W czwartkowy wieczór Lech Poznań przegrał z Rangers FC w drugiej kolejce grupowej Ligi Europy. Lech Poznań bardzo długo doskonale bronił się na Ibrox. To niestety nie wystarczyło, ostatecznie Lech przegrał 0–1. Bohaterem Rangersów został Alfredo Morelos, który wyrównał klubowy rekord liczby goli strzelonych w europejskich pucharach.
Co o meczu Rangersów z Lechem piszą media na Wyspach?
Sky Sports pisze – Lech Poznań, którego kapitanem był były obrońca Celticu Thomas Rogne, w porównaniu do meczu z Benficą na Ibrox zagrał bardzo ostrożnie. Chociaż goście tracili dużo piłek, to zespół Stevena Gerrarda nie był w stanie tworzyć sobie dogodnych okazji do strzelenia gola. Niskie tempo spotkania odpowiadało Lechowi, który dobrze czuł się w defensywie, spokojnie radząc sobie z atakami Rangersów.

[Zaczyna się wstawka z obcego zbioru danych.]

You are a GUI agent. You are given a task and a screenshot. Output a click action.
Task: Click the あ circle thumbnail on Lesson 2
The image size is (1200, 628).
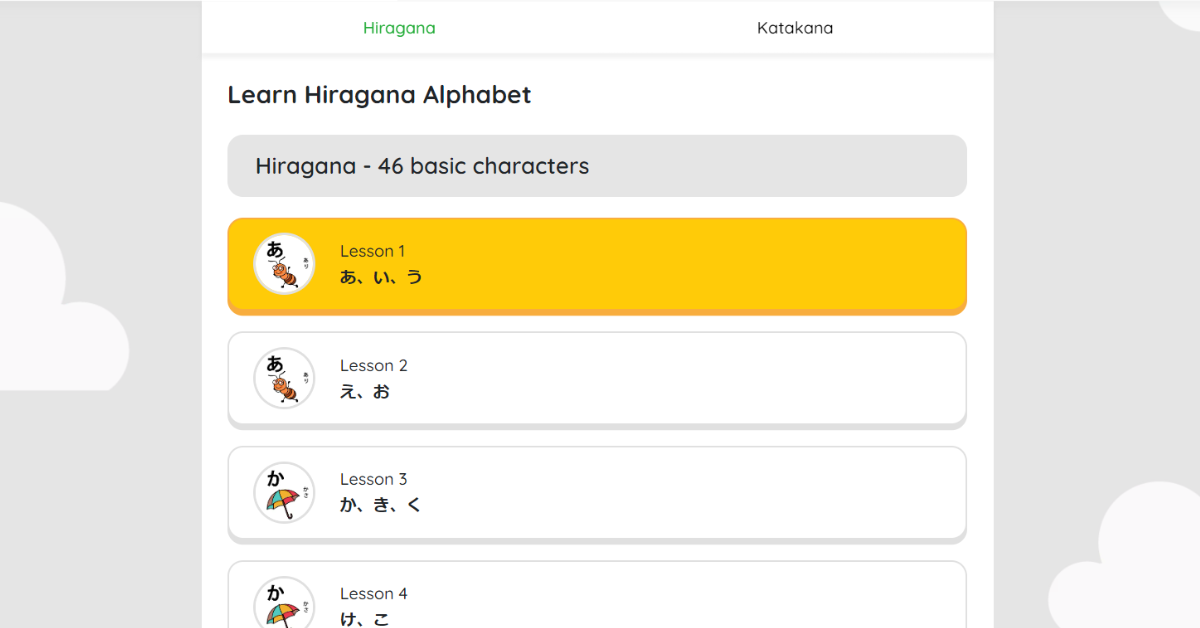pyautogui.click(x=284, y=379)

BBC pisze – Chociaż Lech Poznań przegrał z Benficą 2:4, a w lidze zajmuje odległe miejsce w tabeli, to Gerrard przestrzegał przed lekceważeniem zespołu z ekstraklasy Zespół Dariusza Żurawia poszedł z Portugalczykami na otwartą wymianę ciosów, a w lidze do niedawna notował serię pięciu zwycięstw na wyjeździe.
The Scottish Sun pisze – Kibice Lecha znani są z tańca tyłem do boiska, który na Wyspach nazwany został „Do the Poznań”. „W czwartek, ku swojej tragedii, zrobili to też piłkarze, którzy odwrócili się od Morelosa i pozwolili mu na zdobycie decydującej bramki. Kolumbijczyka, który nie tylko strzelił gola, ale też wyrównał rekord McCoista, nie upilnował były zawodnik Celticu Rogne. Rangersi wygrali drugi mecz w grupie i są na prostej drodze do awansu.